| Problem details |
Reproduce verbatim the stretch of the guidewire patent claims below that opens with the words "2. The guidewire of" and closes with "extending to proximate at least one pad structure.".

| Document segment |
2. The guidewire of claim 1, wherein the guidewire end portion comprises multiple wires, the multiple wires being woven together.

3. The guidewire of claim 1, wherein, upon the guidewire end portion moving to the expanded position, the guidewire end portion extends to proximate at least one pad structure.

4. The guidewire of claim 1, wherein, upon the guidewire end portion moving to the expanded position, the guidewire end portion extends to proximate multiple in-line pads.

5. The guidewire of claim 1, wherein the guidewire end portion comprises multiple wires extending to proximate at least one pad structure.

6. The guidewire of claim 1, wherein the guidewire end portion comprises a super-elastic material.

7. The guidewire of claim 1, wherein, upon the guidewire end portion moving to the expanded position, the guidewire end portion extends with a nesting pad structure.

8. A guidewire system, comprising:

a catheter; and

a guidewire having a guidewire body, the guidewire body extending between a proximal end and a distal end, the guidewire having a guidewire end portion, the guidewire end portion coupled to a distal end of the guidewire body, the guidewire end portion having a self-expandable structure moveable between a constricted position and an expanded position, the guidewire end portion moving to the constricted position upon being positioned within a lumen of the catheter, the guidewire end portion configured to self-expand to the expanded position upon being moved from within a catheter distal end of the catheter.

9. The guidewire system of claim 8, wherein the guidewire end portion comprises multiple wires, the multiple wires being woven together and extending to proximate a pad structure.

10. The guidewire system of claim 8, wherein, upon the guidewire end portion moving to the expanded position, the guidewire end portion extends to proximate multiple in-line pad structures.

11. The guidewire system of claim 8, wherein the guidewire end portion comprises a super-elastic material.

12. The guidewire system of claim 8, wherein, upon the guidewire end portion moving to the expanded position, the guidewire end portion extends to proximate a nesting pad structure.

13. The guidewire system of claim 8, wherein, upon the guidewire end portion moving to the expanded position, the guidewire end portion comprises a distal side surface having a lateral width that is at least five times larger than a width of the guidewire body.

14. A method of positioning a guidewire at a target location, the method comprising:

positioning a distal end of a catheter adjacent the target location;

advancing a guidewire through a lumen of the catheter, the guidewire including a guidewire body and a guidewire end portion, the guidewire end portion coupled to a distal end of the guidewire body; and

deploying the guidewire end portion from the distal end of the catheter such that the guidewire end portion includes a self-expandable structure to move from a constricted position within the catheter to a deployed, expanded position;

wherein, upon deploying the guidewire end portion, bracing a distal most side surface of the guidewire end portion against tissue adjacent the target location.

| Data listing |
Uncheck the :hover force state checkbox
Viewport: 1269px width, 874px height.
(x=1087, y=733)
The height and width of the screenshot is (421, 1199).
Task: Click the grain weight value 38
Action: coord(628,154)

| Answer to this exercise |
2. The guidewire of claim 1, wherein the guidewire end portion comprises multiple wires, the multiple wires being woven together.

3. The guidewire of claim 1, wherein, upon the guidewire end portion moving to the expanded position, the guidewire end portion extends to proximate at least one pad structure.

4. The guidewire of claim 1, wherein, upon the guidewire end portion moving to the expanded position, the guidewire end portion extends to proximate multiple in-line pads.

5. The guidewire of claim 1, wherein the guidewire end portion comprises multiple wires extending to proximate at least one pad structure.